■ SOURCE DATA:
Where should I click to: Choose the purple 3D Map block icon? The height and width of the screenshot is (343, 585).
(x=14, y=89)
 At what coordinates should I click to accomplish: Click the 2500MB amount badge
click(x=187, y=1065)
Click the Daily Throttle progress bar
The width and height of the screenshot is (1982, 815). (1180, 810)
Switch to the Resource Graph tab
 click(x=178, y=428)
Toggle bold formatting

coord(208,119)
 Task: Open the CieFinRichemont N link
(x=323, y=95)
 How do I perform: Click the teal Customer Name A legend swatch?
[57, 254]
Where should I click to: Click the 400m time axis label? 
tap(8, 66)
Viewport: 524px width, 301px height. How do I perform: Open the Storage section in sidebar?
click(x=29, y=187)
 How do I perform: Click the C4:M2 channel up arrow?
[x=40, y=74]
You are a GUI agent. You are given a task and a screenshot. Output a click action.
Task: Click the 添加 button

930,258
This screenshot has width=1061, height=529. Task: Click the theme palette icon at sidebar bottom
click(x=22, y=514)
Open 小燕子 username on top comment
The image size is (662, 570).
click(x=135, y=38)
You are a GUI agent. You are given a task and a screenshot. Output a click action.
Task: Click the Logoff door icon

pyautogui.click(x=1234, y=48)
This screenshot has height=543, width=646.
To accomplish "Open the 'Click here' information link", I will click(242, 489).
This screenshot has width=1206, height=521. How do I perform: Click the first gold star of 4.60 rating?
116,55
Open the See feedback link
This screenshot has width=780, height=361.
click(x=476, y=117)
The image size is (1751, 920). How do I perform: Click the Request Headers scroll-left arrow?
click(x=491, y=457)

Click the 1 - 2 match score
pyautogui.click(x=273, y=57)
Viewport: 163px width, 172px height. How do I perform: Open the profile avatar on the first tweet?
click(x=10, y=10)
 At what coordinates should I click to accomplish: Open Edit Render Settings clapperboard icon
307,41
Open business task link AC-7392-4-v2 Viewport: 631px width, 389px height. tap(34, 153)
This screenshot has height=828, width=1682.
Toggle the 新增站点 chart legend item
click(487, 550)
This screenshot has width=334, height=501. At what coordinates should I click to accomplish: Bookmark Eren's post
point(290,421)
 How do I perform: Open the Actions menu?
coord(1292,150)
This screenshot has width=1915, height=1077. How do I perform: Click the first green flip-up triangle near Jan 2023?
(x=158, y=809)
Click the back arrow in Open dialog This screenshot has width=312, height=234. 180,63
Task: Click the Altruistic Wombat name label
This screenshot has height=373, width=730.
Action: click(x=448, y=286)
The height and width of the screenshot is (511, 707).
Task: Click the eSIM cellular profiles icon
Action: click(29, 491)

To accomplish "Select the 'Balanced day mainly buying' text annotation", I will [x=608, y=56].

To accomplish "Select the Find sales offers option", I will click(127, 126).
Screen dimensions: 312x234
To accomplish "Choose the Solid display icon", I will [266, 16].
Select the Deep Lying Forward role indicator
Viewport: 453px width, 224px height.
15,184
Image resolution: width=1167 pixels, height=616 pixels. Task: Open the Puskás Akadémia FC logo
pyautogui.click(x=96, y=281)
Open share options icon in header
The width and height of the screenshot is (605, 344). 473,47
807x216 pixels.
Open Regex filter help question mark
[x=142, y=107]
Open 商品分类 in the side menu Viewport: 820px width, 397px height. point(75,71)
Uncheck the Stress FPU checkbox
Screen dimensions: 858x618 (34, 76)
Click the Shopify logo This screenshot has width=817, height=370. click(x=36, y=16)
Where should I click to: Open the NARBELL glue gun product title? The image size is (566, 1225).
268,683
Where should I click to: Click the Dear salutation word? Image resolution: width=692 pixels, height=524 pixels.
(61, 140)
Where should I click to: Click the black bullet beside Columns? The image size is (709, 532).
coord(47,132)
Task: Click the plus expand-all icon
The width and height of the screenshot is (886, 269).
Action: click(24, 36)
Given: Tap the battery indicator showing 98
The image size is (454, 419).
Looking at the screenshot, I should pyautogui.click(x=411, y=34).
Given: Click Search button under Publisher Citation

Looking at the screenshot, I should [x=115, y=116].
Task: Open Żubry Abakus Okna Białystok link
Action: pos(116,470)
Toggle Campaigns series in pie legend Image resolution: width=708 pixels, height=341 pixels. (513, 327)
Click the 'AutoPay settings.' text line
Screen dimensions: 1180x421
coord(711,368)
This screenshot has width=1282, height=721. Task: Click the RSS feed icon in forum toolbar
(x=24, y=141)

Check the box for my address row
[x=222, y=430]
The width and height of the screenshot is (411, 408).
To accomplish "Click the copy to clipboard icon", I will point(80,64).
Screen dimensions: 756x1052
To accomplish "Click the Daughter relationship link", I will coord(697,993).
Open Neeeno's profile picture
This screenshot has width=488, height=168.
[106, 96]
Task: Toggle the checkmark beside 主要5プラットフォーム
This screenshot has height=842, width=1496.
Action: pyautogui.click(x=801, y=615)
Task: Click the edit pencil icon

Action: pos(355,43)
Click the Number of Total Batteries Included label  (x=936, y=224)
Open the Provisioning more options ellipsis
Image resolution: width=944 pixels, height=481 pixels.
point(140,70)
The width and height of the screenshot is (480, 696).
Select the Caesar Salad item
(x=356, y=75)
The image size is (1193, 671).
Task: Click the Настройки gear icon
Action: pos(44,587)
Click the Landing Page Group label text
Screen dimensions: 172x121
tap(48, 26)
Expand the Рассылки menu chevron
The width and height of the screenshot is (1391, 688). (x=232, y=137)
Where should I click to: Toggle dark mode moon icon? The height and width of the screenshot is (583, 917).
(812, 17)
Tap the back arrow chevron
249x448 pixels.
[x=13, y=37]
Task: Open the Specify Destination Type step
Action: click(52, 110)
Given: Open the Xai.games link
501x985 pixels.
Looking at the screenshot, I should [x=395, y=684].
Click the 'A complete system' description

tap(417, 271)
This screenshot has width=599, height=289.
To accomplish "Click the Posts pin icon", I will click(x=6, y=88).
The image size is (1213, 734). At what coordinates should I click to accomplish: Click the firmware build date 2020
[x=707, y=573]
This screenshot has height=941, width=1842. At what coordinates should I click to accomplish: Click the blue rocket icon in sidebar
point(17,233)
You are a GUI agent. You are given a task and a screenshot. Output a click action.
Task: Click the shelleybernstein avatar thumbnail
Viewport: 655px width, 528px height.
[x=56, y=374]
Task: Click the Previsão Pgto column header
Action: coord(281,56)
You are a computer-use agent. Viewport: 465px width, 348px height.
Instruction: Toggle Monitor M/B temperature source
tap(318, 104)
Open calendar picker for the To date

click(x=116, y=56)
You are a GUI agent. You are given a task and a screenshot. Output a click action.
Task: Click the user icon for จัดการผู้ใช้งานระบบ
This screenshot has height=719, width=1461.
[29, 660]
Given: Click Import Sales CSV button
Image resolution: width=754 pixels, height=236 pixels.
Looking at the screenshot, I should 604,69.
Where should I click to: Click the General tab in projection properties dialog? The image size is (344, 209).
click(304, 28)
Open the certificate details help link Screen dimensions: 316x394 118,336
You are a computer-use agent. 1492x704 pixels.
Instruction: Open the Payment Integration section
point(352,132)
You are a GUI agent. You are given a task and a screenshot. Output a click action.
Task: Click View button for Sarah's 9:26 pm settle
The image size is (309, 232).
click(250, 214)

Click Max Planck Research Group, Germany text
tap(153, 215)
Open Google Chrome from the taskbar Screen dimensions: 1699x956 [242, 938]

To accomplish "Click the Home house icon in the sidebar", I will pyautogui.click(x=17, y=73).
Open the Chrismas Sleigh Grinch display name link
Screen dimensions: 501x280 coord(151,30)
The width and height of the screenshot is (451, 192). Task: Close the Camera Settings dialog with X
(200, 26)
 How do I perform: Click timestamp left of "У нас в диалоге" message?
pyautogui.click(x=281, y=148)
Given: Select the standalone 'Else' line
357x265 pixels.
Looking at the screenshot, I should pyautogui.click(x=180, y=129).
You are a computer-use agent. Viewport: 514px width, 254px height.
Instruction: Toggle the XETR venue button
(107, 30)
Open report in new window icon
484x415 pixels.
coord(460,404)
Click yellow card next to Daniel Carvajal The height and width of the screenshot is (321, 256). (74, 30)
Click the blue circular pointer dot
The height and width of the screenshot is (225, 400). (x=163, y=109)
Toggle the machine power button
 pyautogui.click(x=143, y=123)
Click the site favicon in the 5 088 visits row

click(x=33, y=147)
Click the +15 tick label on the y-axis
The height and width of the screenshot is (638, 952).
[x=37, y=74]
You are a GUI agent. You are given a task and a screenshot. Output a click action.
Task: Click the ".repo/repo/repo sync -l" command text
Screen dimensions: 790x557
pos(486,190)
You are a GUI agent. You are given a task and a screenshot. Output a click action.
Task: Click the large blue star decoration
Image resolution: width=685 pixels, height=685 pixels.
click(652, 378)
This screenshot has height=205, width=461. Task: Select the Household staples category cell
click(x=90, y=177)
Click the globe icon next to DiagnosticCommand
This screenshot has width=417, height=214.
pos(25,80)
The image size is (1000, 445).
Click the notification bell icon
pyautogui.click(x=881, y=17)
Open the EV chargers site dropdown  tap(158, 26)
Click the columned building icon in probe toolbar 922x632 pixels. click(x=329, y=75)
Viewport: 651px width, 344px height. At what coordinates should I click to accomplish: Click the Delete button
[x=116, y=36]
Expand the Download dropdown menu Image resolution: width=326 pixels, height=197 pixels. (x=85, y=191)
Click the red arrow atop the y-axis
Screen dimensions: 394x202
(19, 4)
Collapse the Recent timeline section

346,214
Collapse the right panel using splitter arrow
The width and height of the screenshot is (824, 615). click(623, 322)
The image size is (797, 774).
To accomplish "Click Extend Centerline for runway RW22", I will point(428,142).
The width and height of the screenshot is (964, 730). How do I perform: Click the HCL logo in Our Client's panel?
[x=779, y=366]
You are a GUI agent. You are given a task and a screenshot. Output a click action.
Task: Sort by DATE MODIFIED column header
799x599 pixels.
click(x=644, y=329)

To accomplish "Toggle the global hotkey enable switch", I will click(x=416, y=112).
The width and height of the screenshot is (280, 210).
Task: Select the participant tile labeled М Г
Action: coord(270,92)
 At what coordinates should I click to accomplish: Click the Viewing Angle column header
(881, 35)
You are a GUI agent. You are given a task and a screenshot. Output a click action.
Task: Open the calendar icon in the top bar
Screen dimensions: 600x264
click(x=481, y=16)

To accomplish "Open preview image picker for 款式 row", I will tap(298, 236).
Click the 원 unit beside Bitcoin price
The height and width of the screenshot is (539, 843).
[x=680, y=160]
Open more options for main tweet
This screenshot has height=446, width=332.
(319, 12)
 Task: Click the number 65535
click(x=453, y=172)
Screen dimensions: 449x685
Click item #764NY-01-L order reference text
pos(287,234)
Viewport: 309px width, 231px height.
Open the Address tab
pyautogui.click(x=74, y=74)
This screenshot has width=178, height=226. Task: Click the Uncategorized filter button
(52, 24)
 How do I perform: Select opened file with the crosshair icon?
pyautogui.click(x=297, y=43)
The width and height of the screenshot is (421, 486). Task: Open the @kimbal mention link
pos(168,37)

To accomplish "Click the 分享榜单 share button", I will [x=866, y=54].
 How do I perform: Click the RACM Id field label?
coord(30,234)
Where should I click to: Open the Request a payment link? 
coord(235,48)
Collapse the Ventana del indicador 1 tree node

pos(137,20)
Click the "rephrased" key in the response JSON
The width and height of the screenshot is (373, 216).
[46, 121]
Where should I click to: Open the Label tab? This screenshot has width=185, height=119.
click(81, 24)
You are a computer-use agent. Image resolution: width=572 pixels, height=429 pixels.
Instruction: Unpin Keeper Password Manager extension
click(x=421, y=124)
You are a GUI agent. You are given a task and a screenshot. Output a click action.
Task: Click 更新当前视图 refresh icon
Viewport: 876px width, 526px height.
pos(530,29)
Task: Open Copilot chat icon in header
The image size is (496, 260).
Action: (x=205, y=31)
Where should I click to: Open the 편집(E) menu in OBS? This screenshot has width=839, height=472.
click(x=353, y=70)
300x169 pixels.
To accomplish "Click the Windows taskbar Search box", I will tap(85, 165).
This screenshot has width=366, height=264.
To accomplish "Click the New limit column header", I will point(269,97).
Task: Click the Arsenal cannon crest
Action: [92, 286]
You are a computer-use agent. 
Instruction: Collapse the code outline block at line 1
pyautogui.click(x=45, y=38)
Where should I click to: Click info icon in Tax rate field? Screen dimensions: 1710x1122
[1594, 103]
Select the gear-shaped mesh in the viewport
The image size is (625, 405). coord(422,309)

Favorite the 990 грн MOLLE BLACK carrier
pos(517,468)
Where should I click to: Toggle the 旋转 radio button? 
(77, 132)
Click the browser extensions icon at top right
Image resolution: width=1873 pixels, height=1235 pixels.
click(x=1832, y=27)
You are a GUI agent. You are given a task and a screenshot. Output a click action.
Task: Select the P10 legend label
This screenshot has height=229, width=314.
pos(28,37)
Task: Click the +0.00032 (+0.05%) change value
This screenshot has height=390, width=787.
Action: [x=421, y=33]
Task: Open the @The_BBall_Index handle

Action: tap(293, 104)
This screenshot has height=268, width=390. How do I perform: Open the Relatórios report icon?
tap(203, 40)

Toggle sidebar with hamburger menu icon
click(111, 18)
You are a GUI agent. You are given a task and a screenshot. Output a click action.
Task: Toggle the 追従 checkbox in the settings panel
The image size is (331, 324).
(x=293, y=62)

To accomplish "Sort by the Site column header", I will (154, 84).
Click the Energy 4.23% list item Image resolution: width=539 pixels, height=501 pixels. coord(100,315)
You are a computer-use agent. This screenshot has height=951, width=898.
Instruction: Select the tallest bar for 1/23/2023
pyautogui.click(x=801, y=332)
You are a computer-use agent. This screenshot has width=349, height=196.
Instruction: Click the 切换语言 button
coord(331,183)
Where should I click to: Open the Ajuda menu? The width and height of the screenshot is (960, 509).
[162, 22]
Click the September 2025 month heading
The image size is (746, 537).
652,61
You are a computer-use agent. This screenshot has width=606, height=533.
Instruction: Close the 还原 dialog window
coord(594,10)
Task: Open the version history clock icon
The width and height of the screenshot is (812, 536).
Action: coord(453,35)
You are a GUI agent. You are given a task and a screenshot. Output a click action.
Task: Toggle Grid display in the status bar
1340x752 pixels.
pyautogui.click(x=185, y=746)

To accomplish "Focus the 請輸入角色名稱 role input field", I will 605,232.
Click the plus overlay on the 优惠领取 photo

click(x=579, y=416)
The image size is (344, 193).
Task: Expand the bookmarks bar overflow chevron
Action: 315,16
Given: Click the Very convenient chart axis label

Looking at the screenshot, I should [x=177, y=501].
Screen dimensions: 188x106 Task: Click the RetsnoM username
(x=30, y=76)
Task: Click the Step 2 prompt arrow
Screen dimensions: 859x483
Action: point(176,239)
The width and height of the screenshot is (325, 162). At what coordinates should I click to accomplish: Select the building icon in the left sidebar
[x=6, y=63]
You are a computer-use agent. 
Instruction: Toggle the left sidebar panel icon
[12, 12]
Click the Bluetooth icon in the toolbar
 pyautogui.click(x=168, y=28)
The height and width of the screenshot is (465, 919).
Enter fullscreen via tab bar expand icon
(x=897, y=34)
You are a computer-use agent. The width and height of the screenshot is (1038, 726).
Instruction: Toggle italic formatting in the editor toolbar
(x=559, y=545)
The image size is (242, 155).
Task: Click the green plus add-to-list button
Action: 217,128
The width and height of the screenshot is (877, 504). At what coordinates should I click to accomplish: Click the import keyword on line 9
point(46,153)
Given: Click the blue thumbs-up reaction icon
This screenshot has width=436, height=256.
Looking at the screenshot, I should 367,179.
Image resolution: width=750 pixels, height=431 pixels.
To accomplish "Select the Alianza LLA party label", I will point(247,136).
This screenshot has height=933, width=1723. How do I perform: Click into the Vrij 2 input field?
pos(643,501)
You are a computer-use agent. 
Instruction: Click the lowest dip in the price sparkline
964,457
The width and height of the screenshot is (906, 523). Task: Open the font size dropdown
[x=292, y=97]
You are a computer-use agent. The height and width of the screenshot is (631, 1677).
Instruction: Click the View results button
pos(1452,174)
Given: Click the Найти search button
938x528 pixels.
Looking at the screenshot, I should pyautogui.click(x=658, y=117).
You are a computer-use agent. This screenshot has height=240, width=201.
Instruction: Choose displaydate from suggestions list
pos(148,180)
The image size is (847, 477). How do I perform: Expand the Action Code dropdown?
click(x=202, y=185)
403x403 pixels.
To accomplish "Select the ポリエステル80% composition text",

■ YOUR OBJECTIVE: Rewrite the lines from the one containing "has height=240, width=201." through the end of the records as a numbered list, omitting any blank lines.

■ OUTPUT BELOW:
1. You are a computer-use agent. This screenshot has height=240, width=201.
2. Instruction: Choose displaydate from suggestions list
3. pos(148,180)
4. The image size is (847, 477). How do I perform: Expand the Action Code dropdown?
5. click(x=202, y=185)
6. 403x403 pixels.
7. To accomplish "Select the ポリエステル80% composition text",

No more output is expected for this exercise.